Imagine going to the grocery store and noting that all the price tags have been changed. Instead of showing how much each item costs in plain dollars and cents, the new tags show a percentage. Perplexed, you track down a manager to ask what gives.
The answer: That’s what percentage of your income you must pay for each item.
That would be an outrage, would it not? After all, why should your income affect what you pay for produce? Yet that is precisely how we charge taxpayers for services provided by government.
In Minnesota, residents rushing to postmark last minute tax forms will be subjected to a leaflet campaign organized by the American Federation of State County and Municipal Employees (AFSCME), aided by volunteers from the Inter Faculty Organization (IFO).

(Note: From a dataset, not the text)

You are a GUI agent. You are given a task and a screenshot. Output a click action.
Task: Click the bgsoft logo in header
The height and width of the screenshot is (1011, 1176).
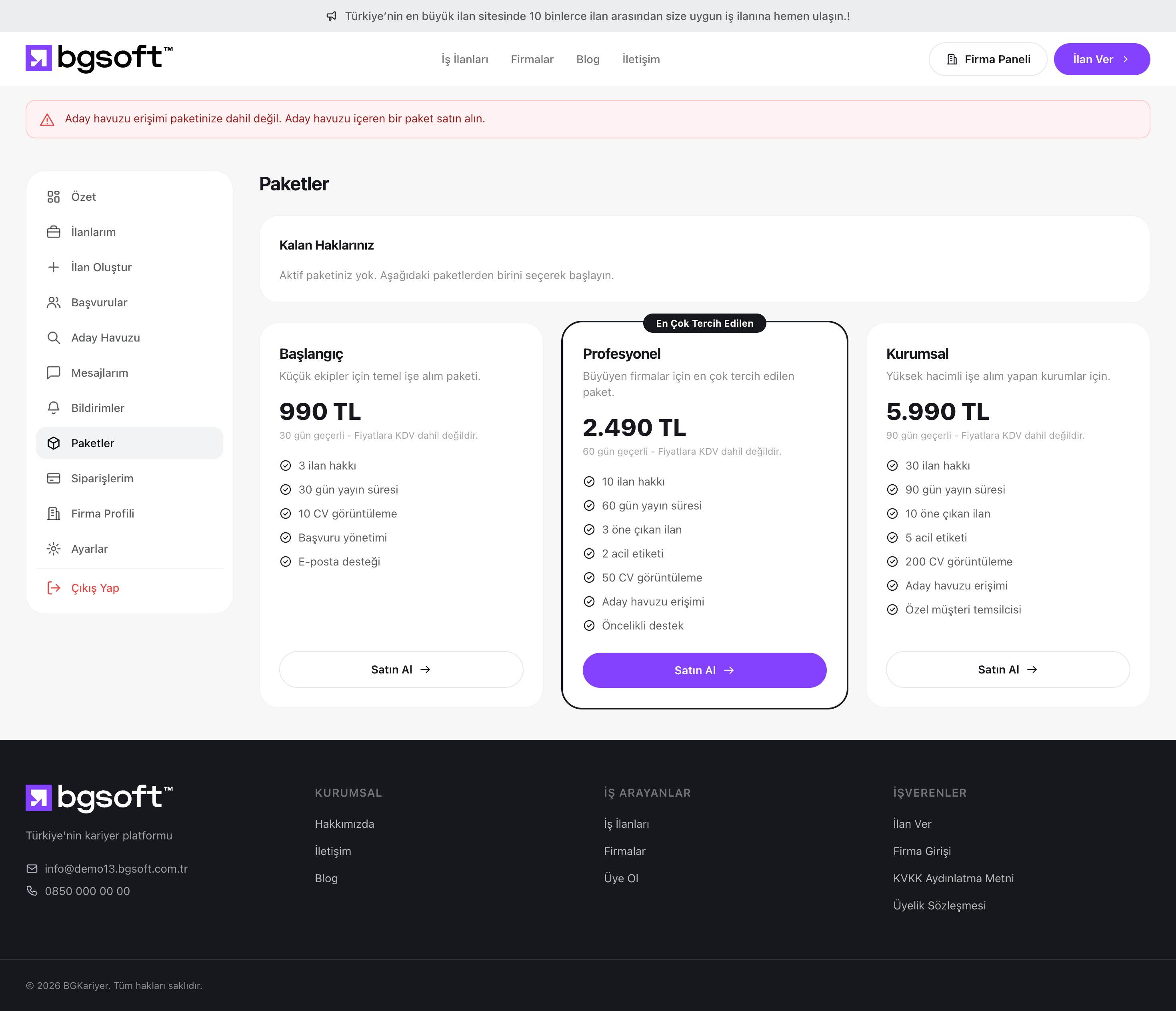[x=99, y=58]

These government unions will be chanting their tiresome old manta – soak the rich. The narrative was presented in a recent email to IFO members by their Director of Government Relations, Russ Stanton.
AFSCME is planning a leafleting campaign at post offices on Tax Day—April 18th. The purpose is to draw attention to the fact that the wealthiest Minnesotans pay a significantly smaller percentage of their income in state and local taxes than middle income taxpayers, and they should therefore be asked to shoulder some of the state budget deficit. This action is timed to impact the budget debates at the Capital.
Attached to that email is another from AFSCME Public Relations Director Jennifer Munt. Her call to action is revealing.
Don’t let the Tea Party own Tax Day this year.
The Left intends to craft their own Tax Day narrative. The rich are paying less than you are. That’s why there is a deficit. Demand they pay more.
In truth, the rich are paying far more in taxes than anyone else. The perception that they are paying less is created by looking at taxes as a percentage of income rather than dollars and cents. Why should we be shocked or dismayed that people with lower incomes pay a higher percentage of that income in taxes? Here’s a newsflash: they also pay a higher percentage of their income for bread, milk, gas, and everything else. When you have less money, it takes a higher percentage of it to purchase anything. $10 out of $100 is a higher percentage than $10 out of $1000. Does that mean the guy with $1000 should be paying $100 for something worth $10?
It does if you’re the AFSCME or the IFO. Their standard of “fairness,” if applied universally, would translate to progressive income-based pricing for everything. Such a scheme would undermine the function of price, effectively give away everything, and remove all incentive to produce.
This is not how we ought to finance government. Fortunately, the Left’s continuation of the same tired narrative presents the public with a clear choice. We can either maintain the status quo, and haggle over how fast to propel ourselves off a fiscal cliff. Or, we can change course by re-evaluating both the role of government and how it handles our money.